Chick-Fil-A Says It Won’t Give Anti-LGBTQ Organizations Any More Money

Photo: Michael Nagle/Bloomberg/Getty Images.
Yes, today Chick-fil-A said it will no longer donate to anti-LGBTQ organizations. No, this isn’t the first time you’ve heard the chain say this.
In 2012, Chick-fil-A’s chairman, president, and CEO Dan Cathy touted the supremacy of the “biblical definition of the family unit.” Later that year, the company allegedly promised to “no longer give to anti-gay organizations.” But then in 2014, Cathy apologized, not for his homophobia, but for admitting to it. In 2017, ThinkProgress discovered that despite the claims and promises, Chick-fil-A continued to give money to organizations that, among other things, maintained that same-sex marriage is a “rage against Jesus Christ and His values” and some participants to sign Sexual Purity Statements, with prohibitions on “homosexual acts.” Then last spring, ThinkProgress learned that Chick-fil-A continued to fail to keep its word. 
In a detailed new plan made public today, however, Chick-fil-A outlined anew philanthropic structure, one that does not include anti-LGBTQ organizations. Bisnow learned that the Atlanta-basted company’s latest plan will focus on donating to charities dedicated exclusively to education, homelessness, and hunger.
Now we know what your thinking: In the past, Chick-Fil-A has donated to organizations that have brazen homophobia baked into their manifestos, without having explicitly homophobic missions. But this time, the Fellowship of Christian Athletes, Salvation Army, and the Paul Anderson Youth Home will not be receiving any deep-fried aid. Instead, Chick-fil-A will donate $9 million to the Junior Achievement USA, the Covenant House International), and several local food banks.

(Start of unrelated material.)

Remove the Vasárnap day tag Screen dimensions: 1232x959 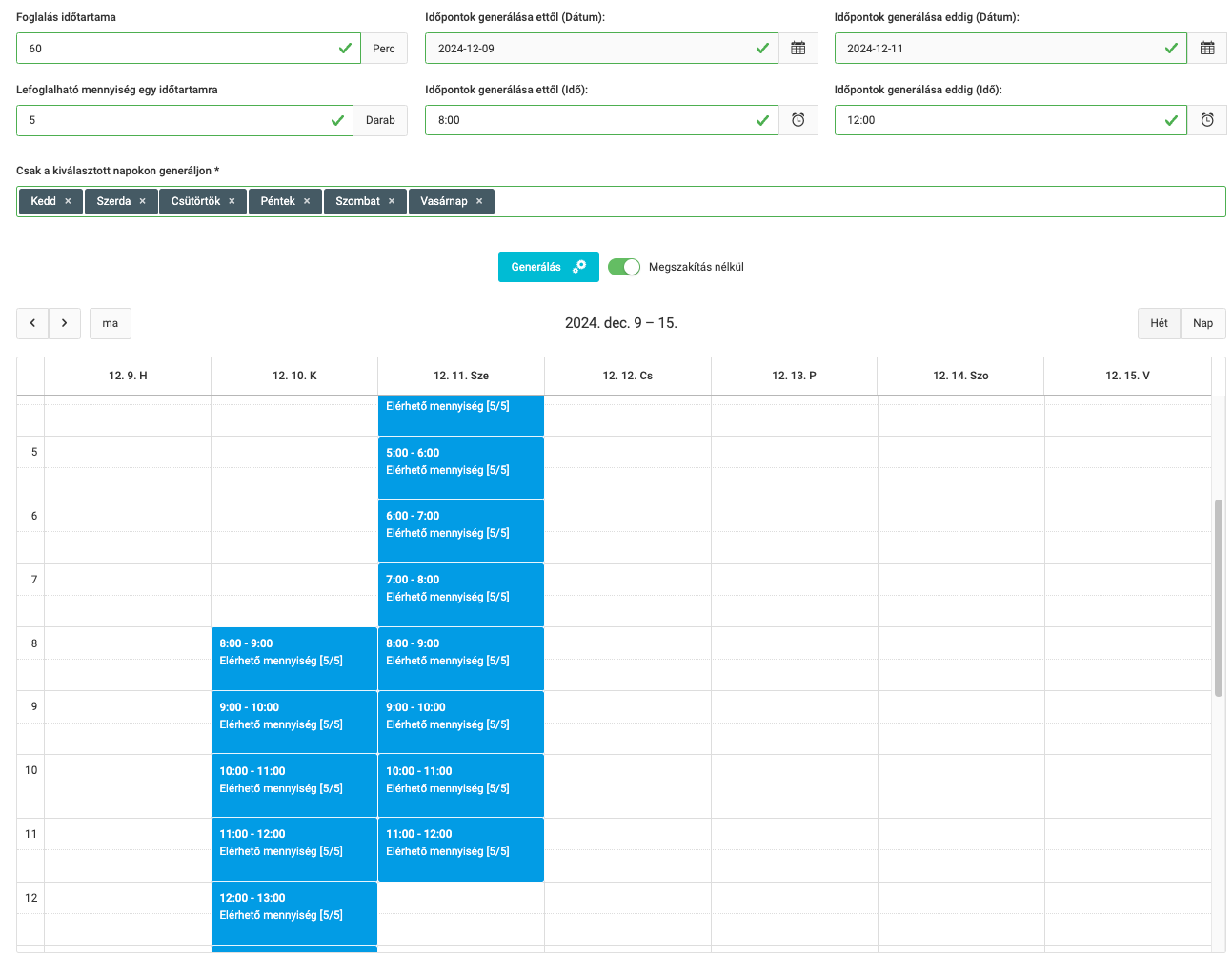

This isn’t the first time Chick-fil-A has vowed to stave off anti-queer organizations. But this past year does seem to be the first that its anti-LGBTQ history has come to bite it in the nuggets: Several US airports refused to include Chick-fil-A in their concessions line-ups and in October, the company’s much anticipated UK launch was reverted after protesters in Reading made it clear that its first UK branch would also be its last. So maybe Chick-fil-A means it this time?